Divergence of UK regulation from EU regulation is almost a given outcome following Brexit. The UK’s rationale to actively diverge from the EU pertains to broader political choices and regulatory objectives: flexibility, common law principles-based, competitiveness, growth, and innovation. In addition to such active divergence, there can also be passive divergence, with the UK not keeping up with EU legislative changes or not following new EU regulation in the financial services sector. While there has not been that much divergence yet, one can expect a fair amount over the coming years.
We discuss different scenarios of low, medium and high divergence in the report. Which scenario will materialise is almost impossible to predict, but will to a large extent depend on the resolution of the current stand-off between the EU and the UK over the Northern Ireland Protocol. Before the resolution of this conflict, it is difficult to see any progress happening in terms of regulatory cooperation in the financial sector. A lot will also depend on future governments in the UK and whether they want to bet the economic future of the country on an aggressive strategy to grow the financial sector, including in new segments, such as crypto.
Since 1 January 2021, the UK is a third country and access to the European Single Market can only be given through equivalence decisions by the European Commission, based on the principle of proportionality and a risk-based assessment, but also with some degree of unilateralism and discretion, including political factors. One specific challenge for European authorities is the treatment of CCPs in London. On the one hand, there is the intention to build more clearing capacity within the EU, in particular with the legislative proposals from the European Commission to further develop the EU Capital Markets Union in December 2022. On the other hand, there are financial stability concerns on having a large part of transactions be cleared outside the EU. Supervisory cooperation is therefore critical, but equivalence decisions are not exclusively driven by technical criteria but also by (legal/political) risks stemming from a scenario where such an equivalence would be withdrawn.

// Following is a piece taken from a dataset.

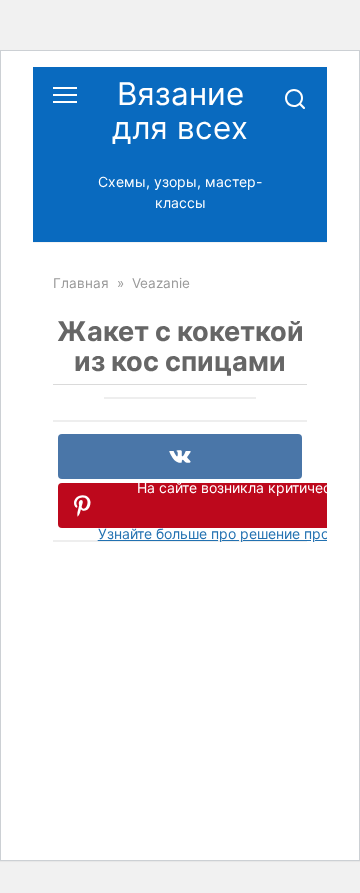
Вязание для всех (180, 111)
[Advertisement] (180, 709)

Writing this report was not without challenges, the main one being that things change rapidly in London, with new political initiatives popping up frequently, but not always followed through. One can also clearly see a tension between the current government wanting to grow the financial centre UK, similarly as before the Global Financial Crisis, as engine for the overall UK economy, while regulatory and supervisory authorities are much more cautious and more focused on stability. This tension will continue to play out and partly drive the degree of active divergence we will observe between regulation in the UK and the EU.